▶ EXERCISE
Pictures aside, print all of the data below exactly as written.

○ ○ ○ ○ ○

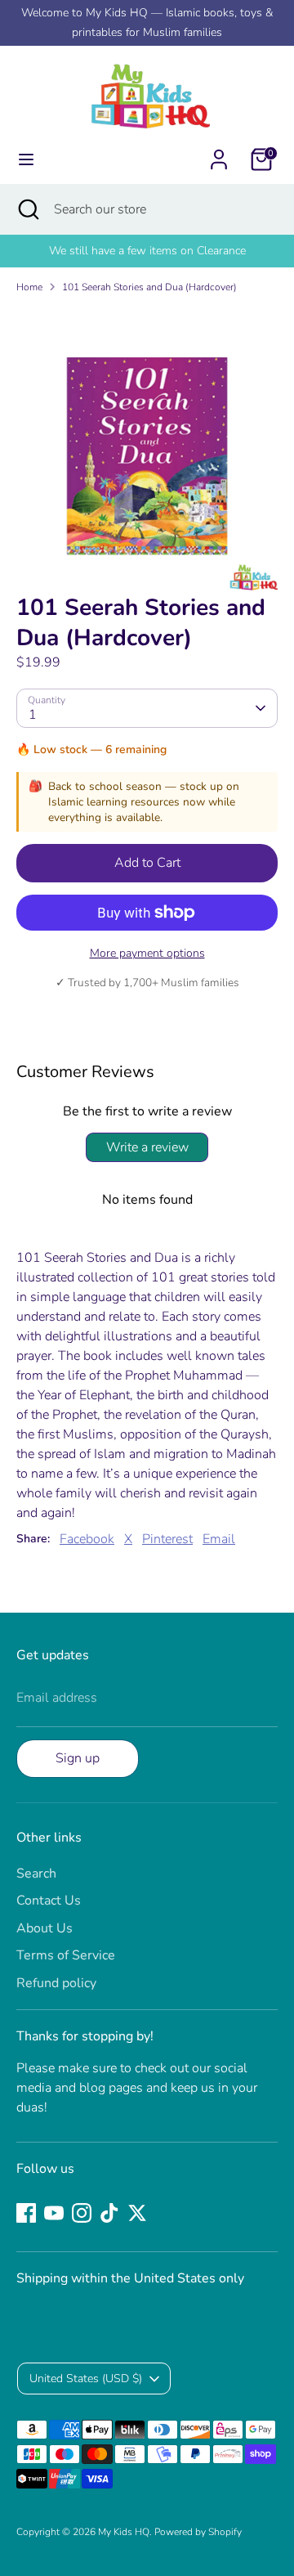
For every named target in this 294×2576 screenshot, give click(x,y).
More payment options (147, 953)
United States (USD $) (85, 2378)
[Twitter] (137, 2213)
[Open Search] (27, 209)
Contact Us (48, 1901)
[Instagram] (81, 2213)
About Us (44, 1928)
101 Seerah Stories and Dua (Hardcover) (149, 287)
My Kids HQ (123, 2531)
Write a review (147, 1147)
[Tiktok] (109, 2213)
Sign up (78, 1758)
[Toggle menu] (26, 159)
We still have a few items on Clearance (147, 250)
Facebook (87, 1539)
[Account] (219, 153)
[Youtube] (54, 2213)
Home (29, 287)
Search (36, 1874)
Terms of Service (65, 1955)
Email (219, 1539)
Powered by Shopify (198, 2531)
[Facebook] (26, 2213)
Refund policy (56, 1983)
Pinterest (167, 1539)
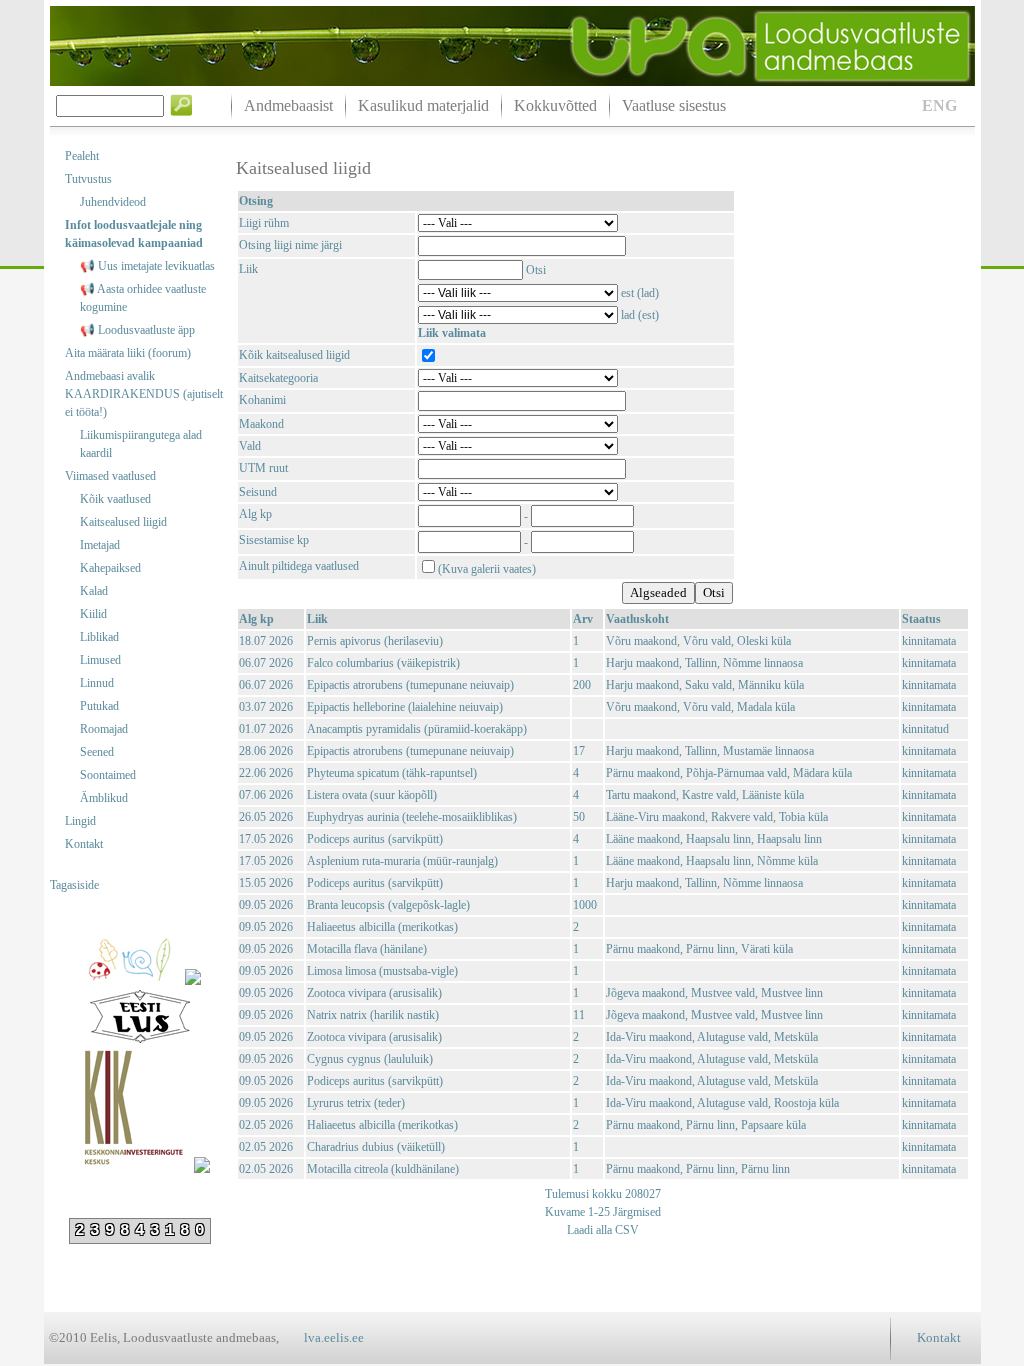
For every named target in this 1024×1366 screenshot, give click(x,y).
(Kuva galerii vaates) (487, 569)
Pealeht (82, 156)
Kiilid (93, 614)
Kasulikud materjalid (423, 105)
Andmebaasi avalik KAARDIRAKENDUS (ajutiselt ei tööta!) (144, 394)
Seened (97, 752)
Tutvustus (88, 179)
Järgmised (635, 1212)
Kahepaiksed (110, 568)
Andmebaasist (288, 105)
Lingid (80, 821)
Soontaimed (108, 775)
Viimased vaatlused (110, 476)
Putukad (99, 706)
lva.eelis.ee (334, 1337)
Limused (100, 660)
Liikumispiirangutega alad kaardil (141, 444)
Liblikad (99, 637)
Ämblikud (104, 798)
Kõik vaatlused (115, 499)
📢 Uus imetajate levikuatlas (147, 266)
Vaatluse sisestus (674, 105)
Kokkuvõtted (555, 105)
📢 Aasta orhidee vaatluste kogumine (143, 298)
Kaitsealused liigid (123, 522)
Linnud (97, 683)
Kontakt (84, 844)
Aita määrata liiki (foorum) (128, 353)
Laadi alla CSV (603, 1230)
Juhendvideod (113, 202)
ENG (939, 105)
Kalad (94, 591)
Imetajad (100, 545)
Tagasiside (74, 885)
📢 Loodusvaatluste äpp (137, 330)
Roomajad (104, 729)
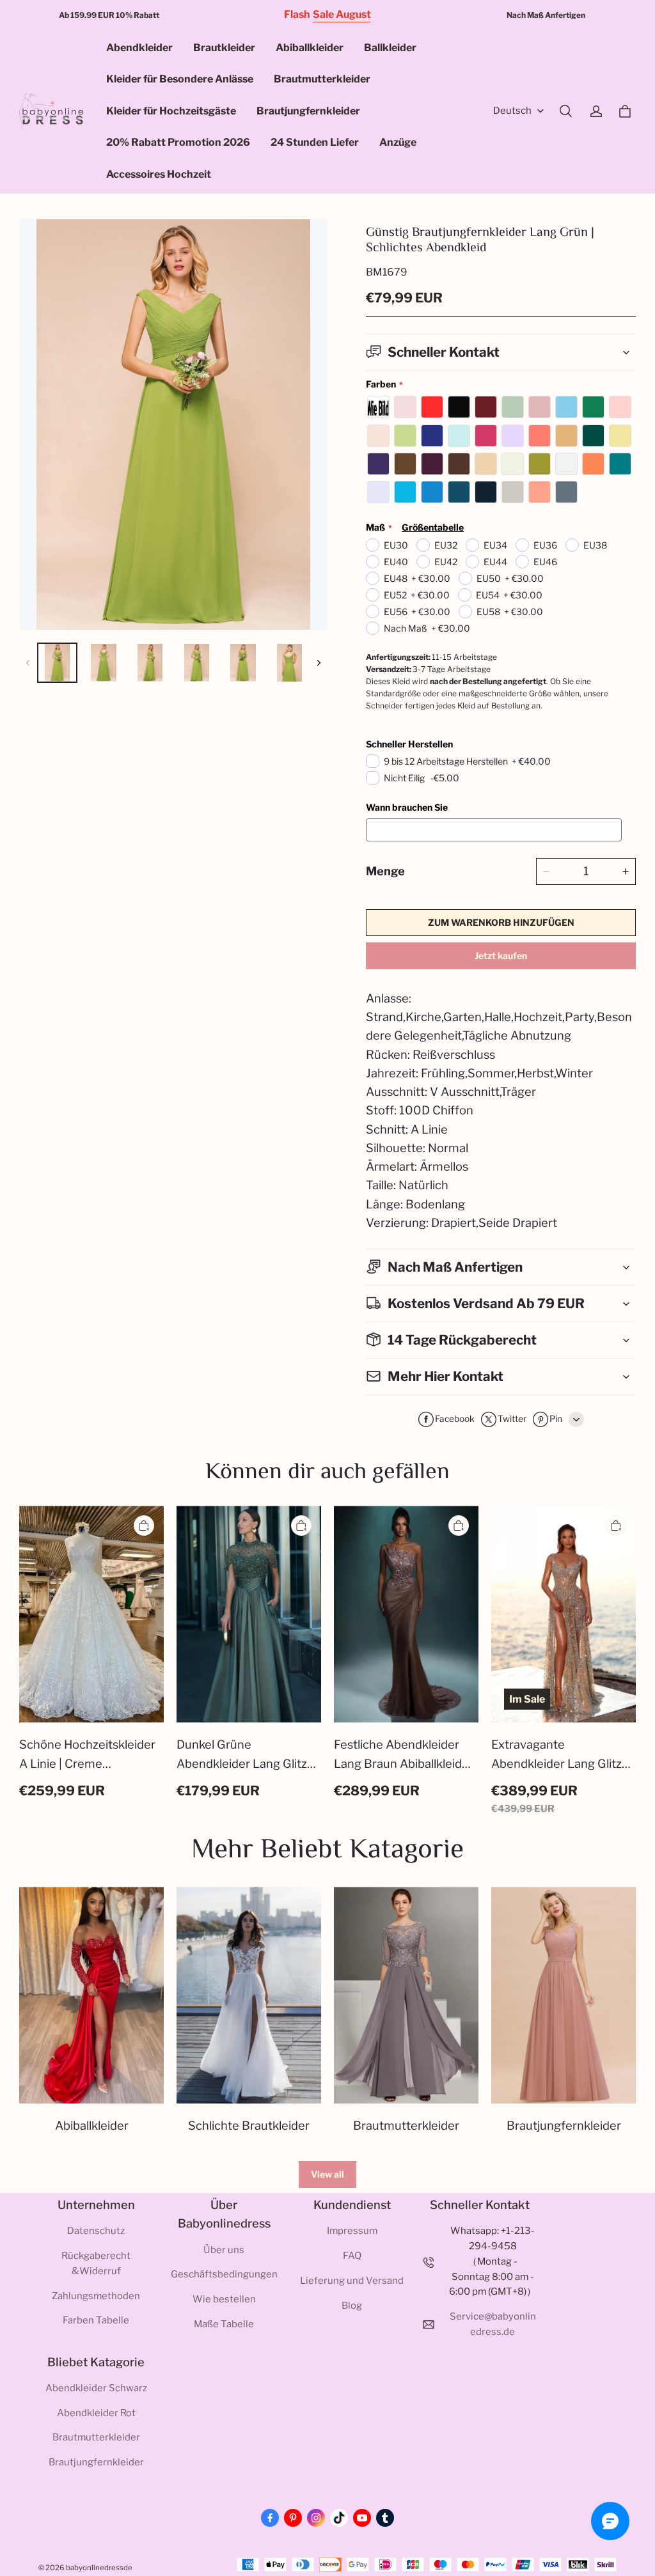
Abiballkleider (309, 48)
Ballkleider (390, 48)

○ ○ ○ ○ ○

▶ ANSWER FOR THIS EXERCISE
For every named target in this 294×2576 screenshot, give click(x,y).
More payment options (147, 953)
United States (USD $) (85, 2378)
[Twitter] (137, 2213)
[Open Search] (27, 209)
Contact Us (48, 1901)
[Instagram] (81, 2213)
About Us (44, 1928)
101 Seerah Stories and Dua (Hardcover) (149, 287)
My Kids HQ (123, 2531)
Write a review (147, 1147)
[Tiktok] (109, 2213)
Sign up (78, 1758)
[Toggle menu] (26, 159)
We still have a few items on Clearance (147, 250)
Facebook (87, 1539)
[Account] (219, 153)
[Youtube] (54, 2213)
Home (29, 287)
Search (36, 1874)
Terms of Service (65, 1955)
Email (219, 1539)
Powered by Shopify (198, 2531)
[Facebook] (26, 2213)
Refund policy (56, 1983)
Pinterest (167, 1539)
For every named target in this 1024×1366 screenshot, give click(x,y).
(Kuva galerii vaates) (487, 569)
Pealeht (82, 156)
Kiilid (93, 614)
Kasulikud materjalid (423, 105)
Andmebaasi avalik KAARDIRAKENDUS (ajutiselt ei tööta!) (144, 394)
Seened (97, 752)
Tutvustus (88, 179)
Järgmised (635, 1212)
Kahepaiksed (110, 568)
Andmebaasist (288, 105)
Lingid (80, 821)
Soontaimed (108, 775)
Viimased vaatlused (110, 476)
Putukad (99, 706)
lva.eelis.ee (334, 1337)
Limused (100, 660)
Liikumispiirangutega alad kaardil (141, 444)
Liblikad (99, 637)
Ämblikud (104, 798)
Kõik vaatlused (115, 499)
📢 Uus imetajate levikuatlas (147, 266)
Vaatluse sisestus (674, 105)
Kokkuvõtted (555, 105)
📢 Aasta orhidee vaatluste kogumine (143, 298)
Kaitsealused liigid (123, 522)
Linnud (97, 683)
Kontakt (84, 844)
Aita määrata liiki (foorum) (128, 353)
Laadi alla CSV (603, 1230)
Juhendvideod (113, 202)
ENG (939, 105)
Kalad (94, 591)
Imetajad (100, 545)
Tagasiside (74, 885)
📢 Loodusvaatluste äpp (137, 330)
Roomajad (104, 729)
Abiballkleider (309, 48)
Ballkleider (390, 48)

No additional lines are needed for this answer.